I think organisational culture works the same way. In the past, we had a tendency to view culture as static, an intangible, passive medium that people move through or operate inside, without quite noticing. This couldn't be further from the truth.


Most of us swim in our organisation's culture every day without seeing it as the thing that's either holding us up, or quietly failing to support our flourishing.


Here's what I've come to believe. Culture is a living system. It's not like one - it is one. Simply defined as "the way we do things around here", culture is a dynamic, interconnected web of relationships, stories, habits. rituals, artefacts and unspoken agreements that supports how organisations function day to day. It's the fabric of life that holds us up, or weakens performance, depending on its health and vitality.


Culture closes the gap between vision and reality. It turns what strategies say into what really happens on the ground. We ignore it at our peril

Culture is not invisible. A large part of it exists above the waterline. It is expressed in patterns of observable behaviour and the everyday moments and events that make up organisational life. It is there in the detail of our daily choices, in the actions we recognise and reward, and the things people do when nobody's watching. It is right at the core of the stories that get told and retold until they harden into "how we do things here."


Culture is also there in the depths. Below the waterline, it is found in the patterns that keep repeating, the structures that frame our actions, and the mental models, our values, principles, beliefs and assumptions, that shape our ways of seeing and being in business.


Whether we know it or not, we are all making culture, and it is making us. We are the creatures in the rock pools, forever navigating and generating the conditions we swim in, every single day.

I've spent more than twenty five years working with organisations evolving themselves from the inside, out. And the more I've learned about how living systems actually work, the more I've come to think we've been getting transformation wrong. Not wrong in the details of execution per se; wrong in the model that informs it all.

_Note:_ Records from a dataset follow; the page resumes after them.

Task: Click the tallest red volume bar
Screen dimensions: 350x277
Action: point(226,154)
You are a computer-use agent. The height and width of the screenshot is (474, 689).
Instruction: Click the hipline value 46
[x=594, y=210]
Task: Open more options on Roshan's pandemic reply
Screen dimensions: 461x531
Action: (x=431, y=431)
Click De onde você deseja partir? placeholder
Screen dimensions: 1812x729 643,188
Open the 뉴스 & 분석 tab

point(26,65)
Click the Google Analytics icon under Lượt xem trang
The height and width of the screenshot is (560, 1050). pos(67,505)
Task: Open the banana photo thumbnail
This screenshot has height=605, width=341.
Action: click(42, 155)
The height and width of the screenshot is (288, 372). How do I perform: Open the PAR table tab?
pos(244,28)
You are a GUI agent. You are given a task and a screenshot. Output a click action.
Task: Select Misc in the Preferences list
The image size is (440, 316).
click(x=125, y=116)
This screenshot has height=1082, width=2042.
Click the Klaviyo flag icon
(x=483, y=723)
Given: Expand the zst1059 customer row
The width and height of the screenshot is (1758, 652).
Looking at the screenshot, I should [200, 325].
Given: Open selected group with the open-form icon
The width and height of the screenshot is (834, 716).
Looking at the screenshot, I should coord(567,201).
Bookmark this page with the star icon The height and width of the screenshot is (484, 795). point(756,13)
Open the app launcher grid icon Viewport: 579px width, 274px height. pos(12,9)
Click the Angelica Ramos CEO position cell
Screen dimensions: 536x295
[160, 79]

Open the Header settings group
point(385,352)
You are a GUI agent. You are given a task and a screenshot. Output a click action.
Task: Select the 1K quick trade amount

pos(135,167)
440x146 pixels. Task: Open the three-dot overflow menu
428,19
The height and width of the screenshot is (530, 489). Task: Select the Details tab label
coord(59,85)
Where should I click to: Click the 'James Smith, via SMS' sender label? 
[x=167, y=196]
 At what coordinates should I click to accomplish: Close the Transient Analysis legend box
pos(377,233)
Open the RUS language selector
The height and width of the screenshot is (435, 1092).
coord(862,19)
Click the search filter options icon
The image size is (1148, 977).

The trouble with treating culture like a project


Most organisations approach culture the way they approach everything else: as a problem to solve, on a timeline, with a dashboard. They commission a survey. They launch a values refresh. They hold an offsite with a facilitator and a flipchart and a lot of good intentions. Eighteen months later, not much has actually moved, and everyone is quietly relieved to have moved on to the next initiative.


Traditionally, mechanistic models suggested organisational culture was something that could be "programmed." Consultants would be brought in. Multi-layered programmes would be architected and rolled out.


But the impact was short-lived. When we try to control culture too tightly - pushing change through, forcing conformity, clearing out what looks untidy, discouraging dissent - it becomes less alive, not more. It loses the diversity, autonomy, freedom, creativity, and energy of early stage cultures in which innovation thrives.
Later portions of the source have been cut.